(y2-9)/4y times 12/3y+9 does it equal
y-3
No, it is not y-3
[(y2-9)/4y] * 12/(3y+9)
=(1/4)(y+3)(y-3)(1/y)*(1/3)*[4/(y+3)]
=(y-3)/(3y)
thank you
but that wasn't an answer choice. (y-3)/y was an answer choice though
Sorry, I made an algebra error factoring the "12"
=(1/4)(y+3)(y-3)(1/y)*(1/3)*[3*4/(y+3)]
=(y-3)/y
To solve this problem, we can start by simplifying the given expression [(y^2 - 9)/4y] * [12/(3y + 9)] step by step.
First, let's factor the numerator of the first fraction, y^2 - 9, which is a difference of squares. It can be factored as (y + 3)(y - 3). Now we have [(y + 3)(y - 3)/4y] * [12/(3y + 9)].

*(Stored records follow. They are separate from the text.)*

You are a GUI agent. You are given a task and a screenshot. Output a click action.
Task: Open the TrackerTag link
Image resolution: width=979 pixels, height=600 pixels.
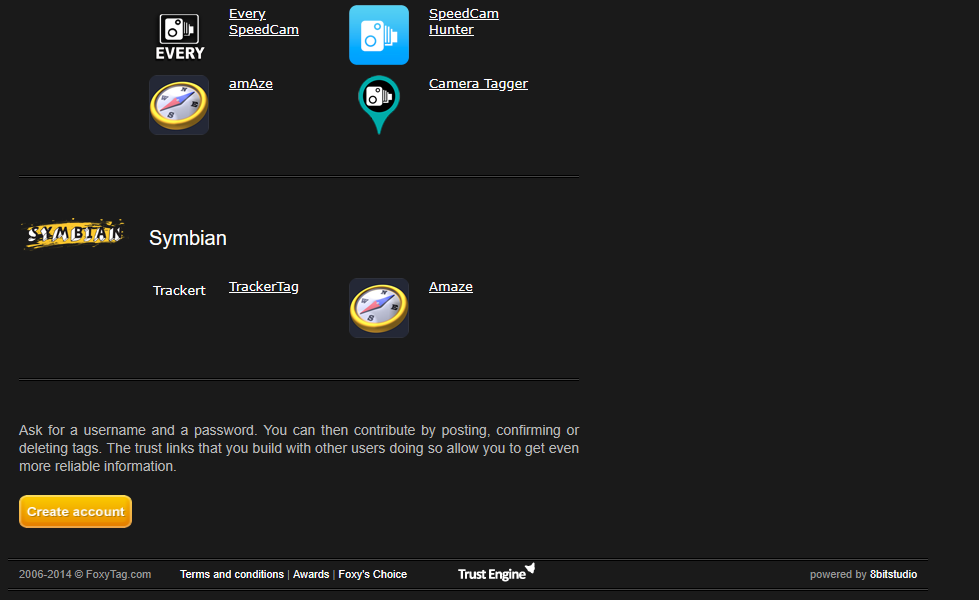tap(263, 287)
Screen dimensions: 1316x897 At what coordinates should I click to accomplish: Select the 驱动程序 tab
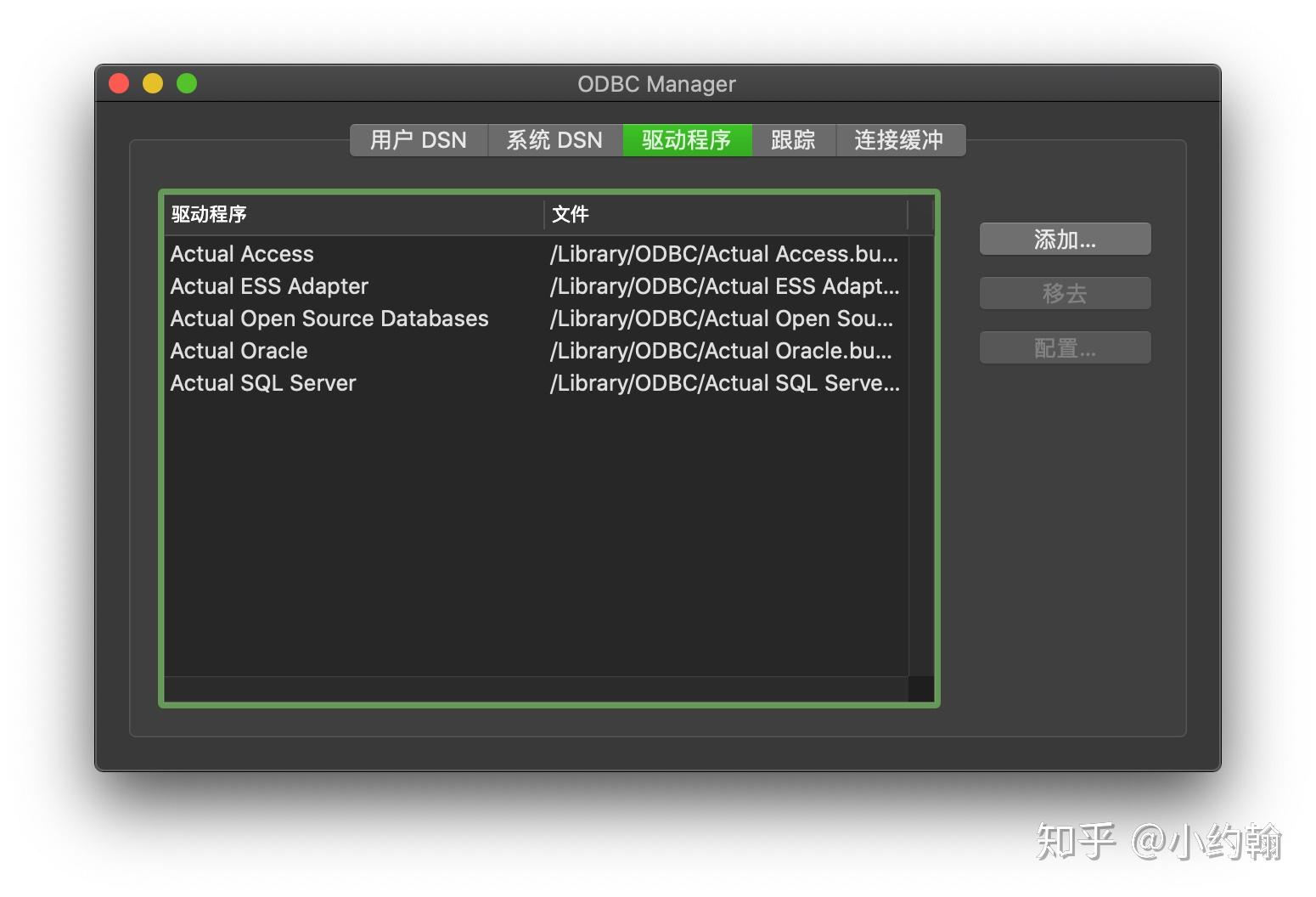pos(687,139)
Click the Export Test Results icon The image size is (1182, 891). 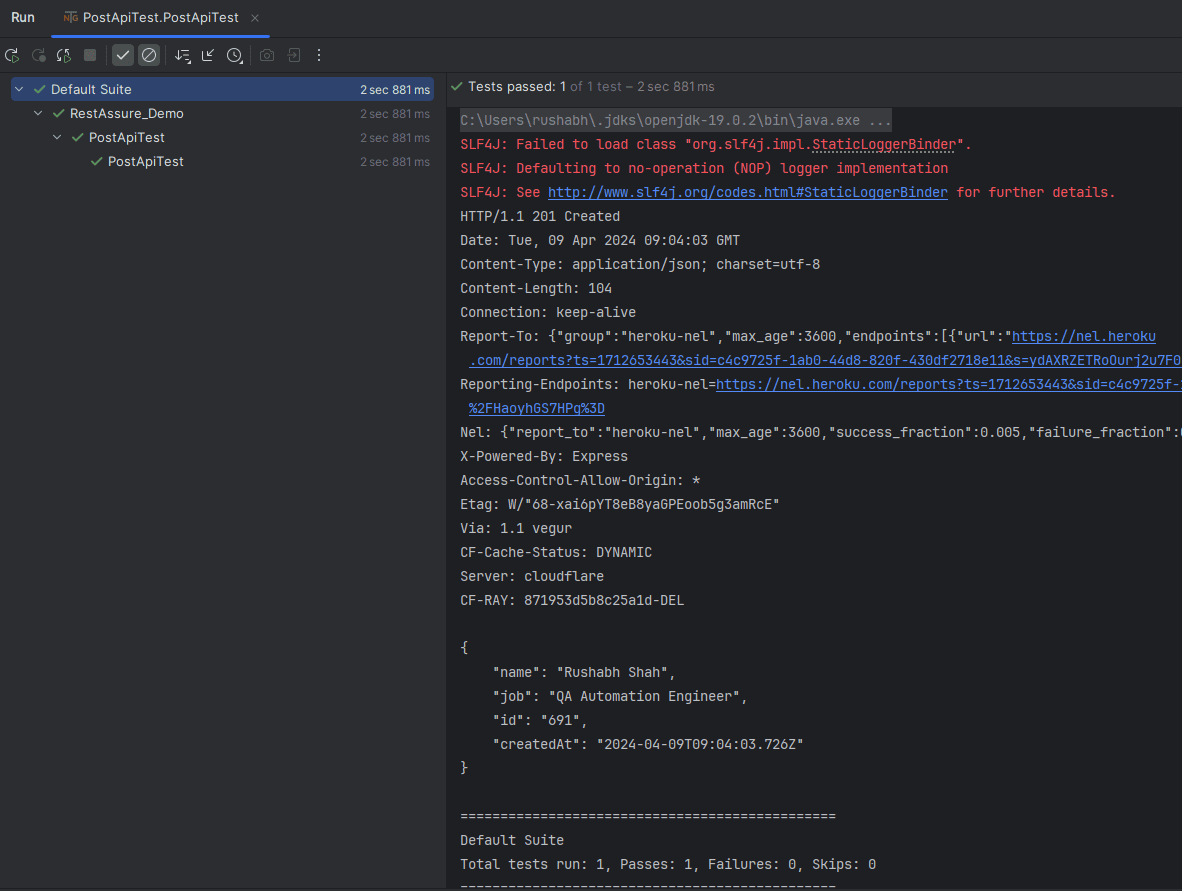(x=294, y=55)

Next, we can simplify the second fraction, 12/(3y + 9), by factoring out the common factor of 3 in both the numerator and the denominator. This gives us 4/(y + 3).

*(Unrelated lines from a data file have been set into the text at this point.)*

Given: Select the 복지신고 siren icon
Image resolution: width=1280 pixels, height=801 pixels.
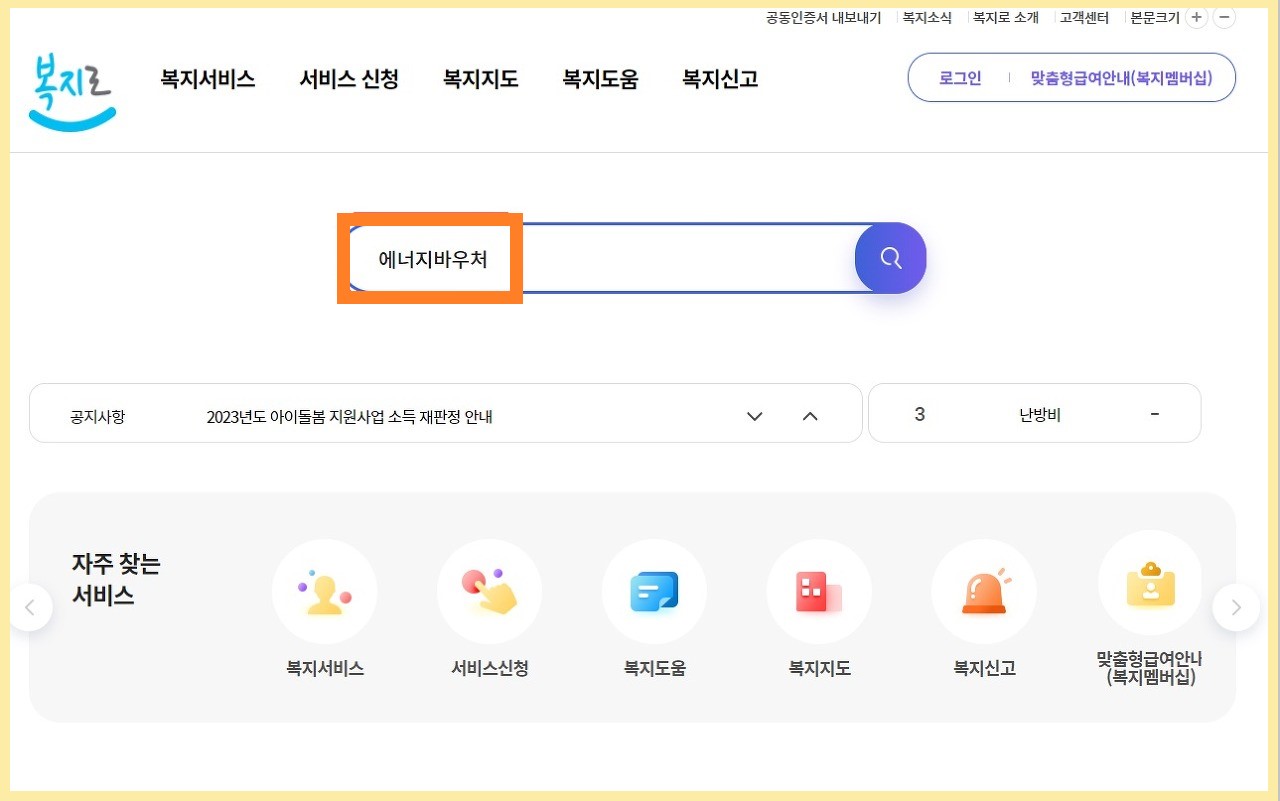Looking at the screenshot, I should [984, 591].

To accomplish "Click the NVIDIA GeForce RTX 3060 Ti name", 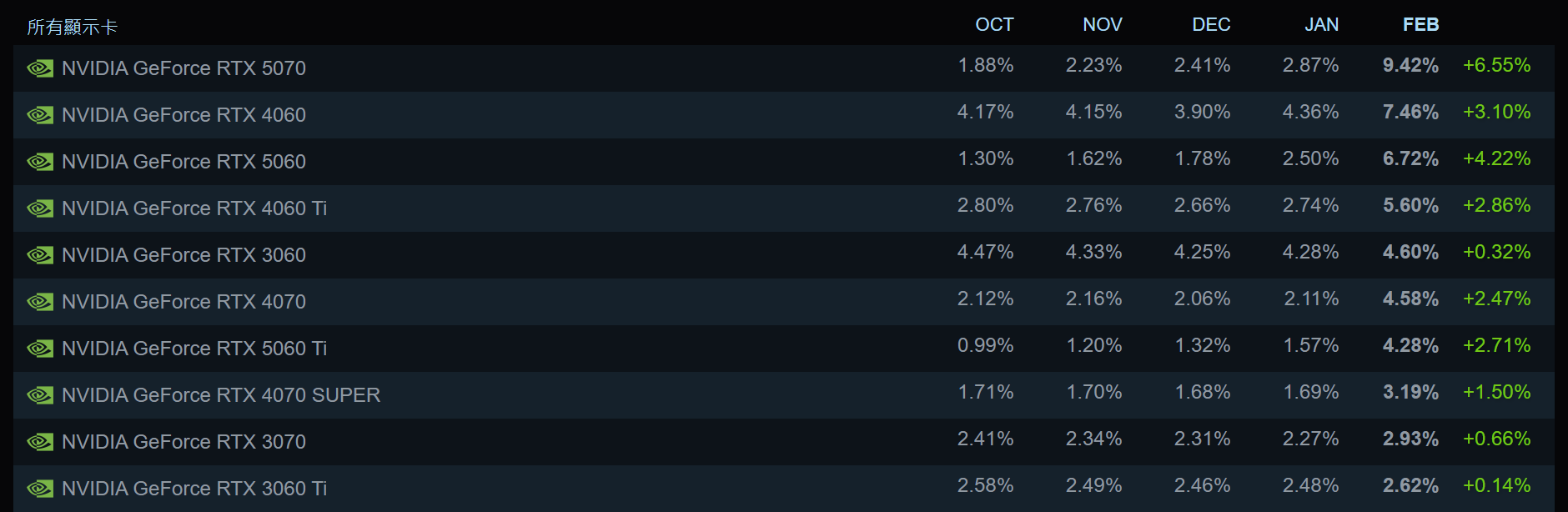I will tap(194, 489).
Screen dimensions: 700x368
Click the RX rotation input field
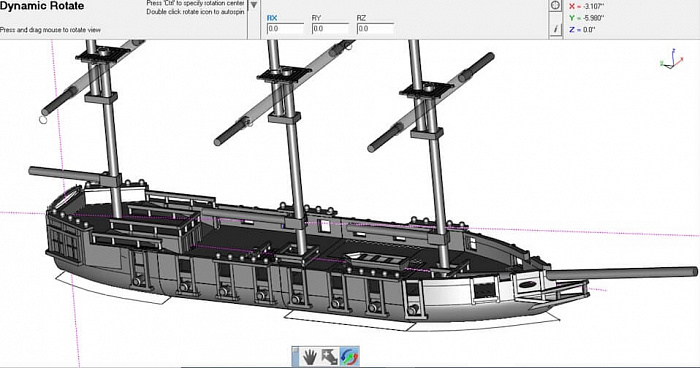pyautogui.click(x=285, y=29)
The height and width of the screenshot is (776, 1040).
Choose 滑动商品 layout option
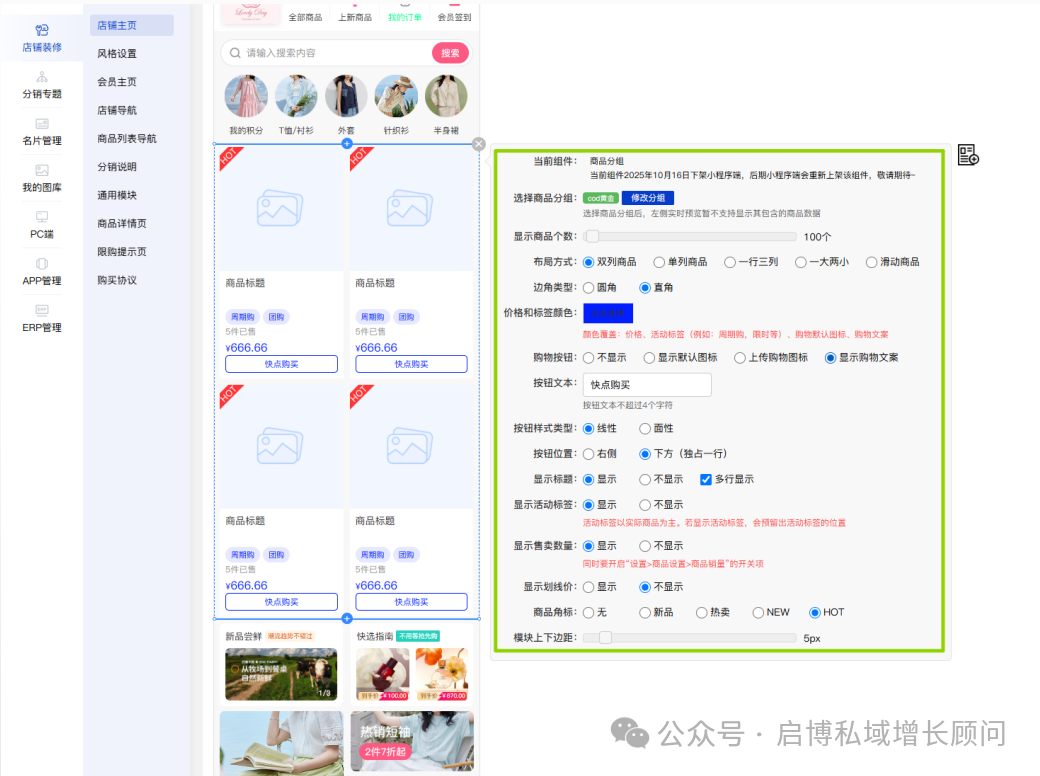click(871, 262)
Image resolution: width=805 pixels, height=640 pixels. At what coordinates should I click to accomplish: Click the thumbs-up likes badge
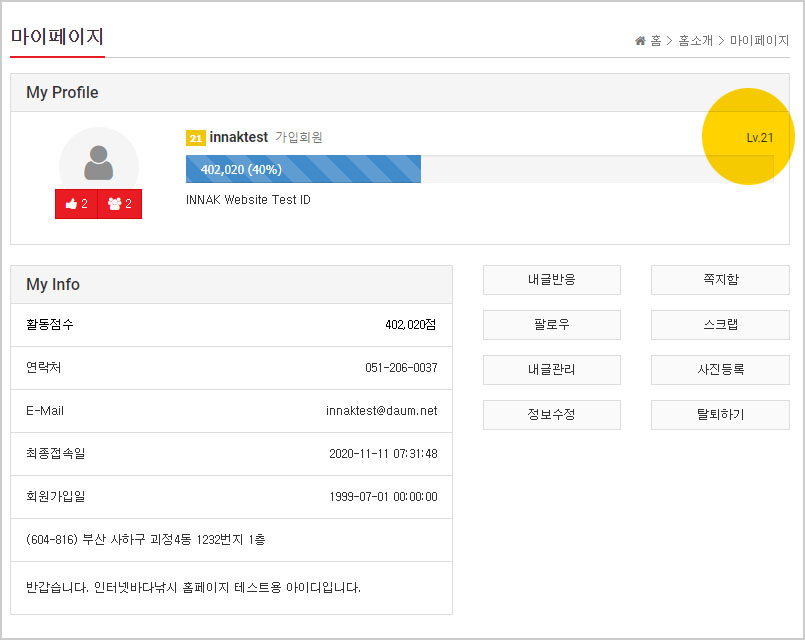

Now, we can cancel out the common factor of (y + 3) between the two fractions, leaving us with [(y - 3)/4y] * (4/y).
After canceling out the common factors, we are left with (y - 3)/y.
So, the simplified expression is (y - 3)/y.
Please note that this answer is different from y - 3.